In terms of RCM data applications, our team for the first time applied time-series polarimetric InSAR technology to fully polarimetric RCM data, using Vancouver, Canada as the study area for exploratory research. Cross-validation against Sentinel-1 time-series monitoring results confirmed the reliability and accuracy of the time-series RCM measurements, demonstrating the feasibility of this approach for urban surface deformation monitoring. Furthermore, comparative experiments showed that fully polarimetric-optimized RCM data can significantly improve interferometric phase quality and increase the density of valid monitoring pixels compared to HH single-polarization data.

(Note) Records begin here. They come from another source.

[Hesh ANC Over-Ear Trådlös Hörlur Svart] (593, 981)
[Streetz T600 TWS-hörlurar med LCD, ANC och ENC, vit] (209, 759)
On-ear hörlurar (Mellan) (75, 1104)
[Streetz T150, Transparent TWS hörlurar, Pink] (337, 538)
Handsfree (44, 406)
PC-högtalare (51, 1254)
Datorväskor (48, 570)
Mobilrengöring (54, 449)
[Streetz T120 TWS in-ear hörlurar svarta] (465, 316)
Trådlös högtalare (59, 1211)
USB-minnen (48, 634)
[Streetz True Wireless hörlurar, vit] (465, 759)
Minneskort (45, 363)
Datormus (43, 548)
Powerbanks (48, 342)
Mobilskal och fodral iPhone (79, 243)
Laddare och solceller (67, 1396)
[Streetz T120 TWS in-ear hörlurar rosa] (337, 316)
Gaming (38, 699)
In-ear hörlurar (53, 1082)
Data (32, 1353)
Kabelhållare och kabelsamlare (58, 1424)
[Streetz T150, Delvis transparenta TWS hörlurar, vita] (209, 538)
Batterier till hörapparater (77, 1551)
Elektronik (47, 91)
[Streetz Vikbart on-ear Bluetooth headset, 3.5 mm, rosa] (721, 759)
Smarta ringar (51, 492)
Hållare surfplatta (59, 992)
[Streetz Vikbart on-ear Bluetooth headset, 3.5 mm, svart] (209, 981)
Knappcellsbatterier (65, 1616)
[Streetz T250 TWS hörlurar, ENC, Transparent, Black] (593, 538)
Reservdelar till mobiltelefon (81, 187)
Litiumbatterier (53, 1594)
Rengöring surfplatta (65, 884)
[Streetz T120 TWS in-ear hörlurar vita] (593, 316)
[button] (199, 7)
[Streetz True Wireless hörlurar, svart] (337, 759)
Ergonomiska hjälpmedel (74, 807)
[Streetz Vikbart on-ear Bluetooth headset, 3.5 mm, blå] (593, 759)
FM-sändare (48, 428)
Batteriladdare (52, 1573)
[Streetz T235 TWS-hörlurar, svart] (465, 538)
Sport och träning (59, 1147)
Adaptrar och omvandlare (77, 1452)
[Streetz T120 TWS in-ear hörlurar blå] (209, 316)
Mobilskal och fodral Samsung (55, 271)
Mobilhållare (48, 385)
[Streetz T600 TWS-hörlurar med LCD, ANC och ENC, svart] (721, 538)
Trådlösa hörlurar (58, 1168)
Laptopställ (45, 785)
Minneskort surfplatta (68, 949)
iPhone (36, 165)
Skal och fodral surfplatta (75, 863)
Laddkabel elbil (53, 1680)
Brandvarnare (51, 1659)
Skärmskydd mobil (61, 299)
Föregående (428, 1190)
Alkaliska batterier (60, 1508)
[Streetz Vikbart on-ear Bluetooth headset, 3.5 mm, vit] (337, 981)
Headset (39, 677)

In terms of PAZ data applications, our team conducted research on differential tomographic SAR technology based on polarimetric phase optimization, achieving the estimation of building height parameters and deformation rates. Comparative evaluation against single-polarization results demonstrated that the three-dimensional point clouds generated by the proposed method exhibit a marked improvement in imaging quality, more completely preserving the structural details of buildings while maintaining good information integrity in low-backscatter regions, validating the superiority of the proposed method in enhancing reconstruction quality.

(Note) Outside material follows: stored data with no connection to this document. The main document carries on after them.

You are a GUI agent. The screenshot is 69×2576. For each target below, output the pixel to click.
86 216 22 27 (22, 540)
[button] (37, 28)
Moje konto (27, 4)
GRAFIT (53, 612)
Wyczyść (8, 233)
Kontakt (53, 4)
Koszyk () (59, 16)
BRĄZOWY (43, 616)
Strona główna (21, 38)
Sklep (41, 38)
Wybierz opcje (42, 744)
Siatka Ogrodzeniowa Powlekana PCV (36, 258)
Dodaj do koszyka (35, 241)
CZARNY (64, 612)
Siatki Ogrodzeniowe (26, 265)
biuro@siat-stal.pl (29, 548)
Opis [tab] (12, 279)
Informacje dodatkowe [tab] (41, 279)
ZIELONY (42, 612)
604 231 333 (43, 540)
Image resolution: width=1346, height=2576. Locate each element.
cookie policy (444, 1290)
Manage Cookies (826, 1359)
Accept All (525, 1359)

l Deformation monitoring and prediction of the Lupu Bridge via InSAR and deep learning

In this study, we explored the approach of combining InSAR analysis and LSTM network model to perform deformation monitoring and prediction of large-scale urban bridges. First, 18 ascending and 18 descending COSMO-SkyMed images covering the Shanghai Lupu Bridge are processed by PSI to obtain millimeter-level surface deformation field. Second, the response law of deformation upon temperature variation is effectively identified by cross-correlation analysis combined with dynamic lag characteristics. A temperature-deformation coupling model is constructed to quantify the thermal expansion coefficient of the whole bridge. A 3D finite element model is established to verify the structural displacement response under temperature load. The results show that the arch crown and mid-span region of the bridge deck exhibited maximum displacements, while relatively small displacement can be detected over the arch springing region. Meanwhile, four deep learning models including LSTM, KCC-LSTM, LSTM-Attention, and KCC-BiLSTM-Attention were employed to carry out deformation prediction for the Lupu Bridge. Comparative experimental results suggest the KCC-BiLSTM-Attention model achieved the best performance among the four models and it can accurately capture the structural deformation characteristics of the arch springing and side spans of arch bridges, and the prediction effect is particularly prominent for key stressed components of the bridge.

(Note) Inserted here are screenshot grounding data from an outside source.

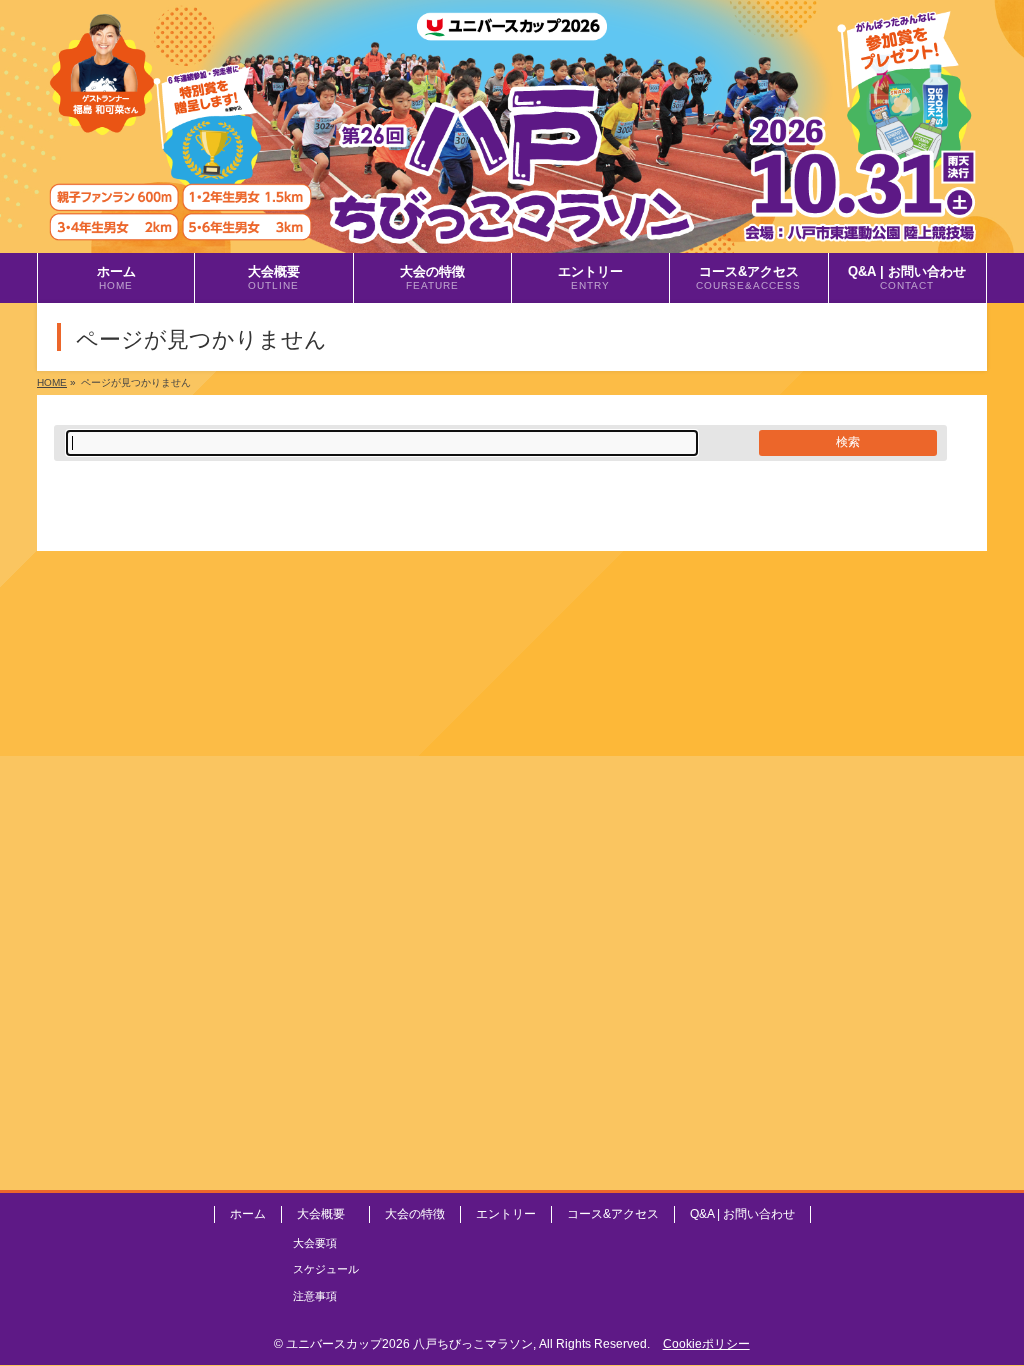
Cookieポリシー (706, 1344)
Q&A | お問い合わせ (742, 1214)
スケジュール (326, 1269)
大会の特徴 (415, 1214)
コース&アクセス (613, 1214)
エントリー (506, 1214)
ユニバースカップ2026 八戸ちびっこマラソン (409, 1344)
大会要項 (315, 1243)
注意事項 (315, 1296)
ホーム (248, 1214)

l Coupled modeling of groundwater flow and land subsidence across the Beijing Plain based on InSAR measurements and groundwater level data

Taking the Beijing Plain as the study area, by integrating unconfined and confined groundwater level monitoring data from 2005 to 2024 and InSAR observations of land subsidence from 2015 to 2024, a coupled groundwater flow and land subsidence model was employed to achieve numerical simulation and parameter optimization. The grid search method was used to calibrate the lag time constant and the total inelastic specific storage coefficient. The model outputs showed good agreement with InSAR observations, with an RMSE of less than 2 cm and an R² close to 1, validating the model's reliability. The optimal parameter calibration and subsidence simulation for Beijing have been completed. A preliminary risk assessment model for infrastructure damage has been established by integrating the spatial distribution of infrastructure. The next step is to extend the study to Tianjin, where optimal parameters will be calibrated based on local groundwater level and subsidence data, and future land subsidence will be simulated using predicted water levels. Damage risk assessments for infrastructure such as buildings and high-speed railways will also be conducted, providing scientific and technological support for land subsidence prevention and control in the Beijing-Tianjin-Hebei region.